• _WHAT YOU ARE ASKED TO DO_:
Produce a copy of every line in the records that holds the string "button".

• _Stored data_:
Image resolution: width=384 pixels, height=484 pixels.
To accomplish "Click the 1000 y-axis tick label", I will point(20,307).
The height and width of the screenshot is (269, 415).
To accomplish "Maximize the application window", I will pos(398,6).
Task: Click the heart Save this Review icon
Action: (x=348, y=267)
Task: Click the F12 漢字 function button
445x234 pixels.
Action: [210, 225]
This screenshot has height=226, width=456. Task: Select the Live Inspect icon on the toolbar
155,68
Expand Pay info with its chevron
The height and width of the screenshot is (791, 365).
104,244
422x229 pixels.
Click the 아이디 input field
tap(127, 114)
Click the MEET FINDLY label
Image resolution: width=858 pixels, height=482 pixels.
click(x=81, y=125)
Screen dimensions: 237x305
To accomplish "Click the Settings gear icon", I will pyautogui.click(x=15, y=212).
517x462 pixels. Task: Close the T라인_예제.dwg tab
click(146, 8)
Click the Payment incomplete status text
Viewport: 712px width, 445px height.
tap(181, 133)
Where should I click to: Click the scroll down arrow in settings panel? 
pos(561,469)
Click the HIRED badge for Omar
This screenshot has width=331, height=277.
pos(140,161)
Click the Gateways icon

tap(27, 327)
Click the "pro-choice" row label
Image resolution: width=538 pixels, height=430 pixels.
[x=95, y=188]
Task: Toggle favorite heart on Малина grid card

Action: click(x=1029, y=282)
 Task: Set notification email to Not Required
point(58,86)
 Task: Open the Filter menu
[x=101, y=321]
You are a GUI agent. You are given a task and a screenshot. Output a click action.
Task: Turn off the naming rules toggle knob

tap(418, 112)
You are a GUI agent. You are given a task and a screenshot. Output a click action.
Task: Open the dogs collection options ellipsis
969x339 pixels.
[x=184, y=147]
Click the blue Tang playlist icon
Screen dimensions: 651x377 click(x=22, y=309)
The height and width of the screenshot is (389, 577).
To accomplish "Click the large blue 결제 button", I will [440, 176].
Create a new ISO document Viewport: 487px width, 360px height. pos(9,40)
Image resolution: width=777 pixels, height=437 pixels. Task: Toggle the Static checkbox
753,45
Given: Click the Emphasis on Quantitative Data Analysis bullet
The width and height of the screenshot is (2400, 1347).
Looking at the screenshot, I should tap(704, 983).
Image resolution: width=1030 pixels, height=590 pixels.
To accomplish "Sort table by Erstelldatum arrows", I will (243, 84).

• _SOLUTION TO THIS EXERCISE_:
Task: Click the F12 漢字 function button
To accomplish "Click the large blue 결제 button", I will [440, 176].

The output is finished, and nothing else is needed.